Chega sem bater: não está ocupado!



Você chegou numa hora ruim. De fato chegou numa péssima hora: chegou num dia em que não tinha como não te dar atenção. Chegou numa hora em que meu coração (por tantos meses feridos, sangrando e batendo fraco) estava revigorado, forte, pulsando de vida o suficiente pra bombear um fluxo contínuo por mim e por você.

Quando você chegou eu não tinha empecilhos. Não tinha traumas das vidas passadas, não tinha o sabor amargo da decepção. Tudo isso havia magicamente desperecido quando o pontinho verde apareceu ao lado direito da minha tela. Nessa época, uma época tão anacrônica quanto qualquer época que precede algo novo ou algo que aparentemente vai mudar sua vida, tudo o que mais queria era aproveitar a inconsistência do tempo... o torpor das horas vagas... e a futilidade dos dias desperdiçados. Daí então, num lapso temporal infinitesimal, todo desejo inútil e levemente improfícuo se metamorfoseia em vontade declarada: agora, subitamente, vejo pela primeira vez há tempos, a vontade de preencher meu tempo com suas chegadas furtivas, de disfarçar o torpor das horas com seu sorriso pequeno e transcender os dias e noites com a intensidade de um sentimento de bases sólidas, fixas e sem prazo de validade.

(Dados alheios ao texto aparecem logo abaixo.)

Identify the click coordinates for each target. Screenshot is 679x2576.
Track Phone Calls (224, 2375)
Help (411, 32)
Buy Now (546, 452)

Algumas vezes penso no passado que por muito tempo fingimos não existir e sinto  o mesmo ar rarefeito da atmosfera onírica daquele dia que olhamos as estrelas juntos num telescópio de cano, que andamos em poltronas desconfortáveis nos ônibus de uma cidade desconhecida, que descobrimos o prazer químico do toque trêmulo na pele eriçada, que fingimos pra nós mesmos que a única vida viável era aquela com prazo de validade.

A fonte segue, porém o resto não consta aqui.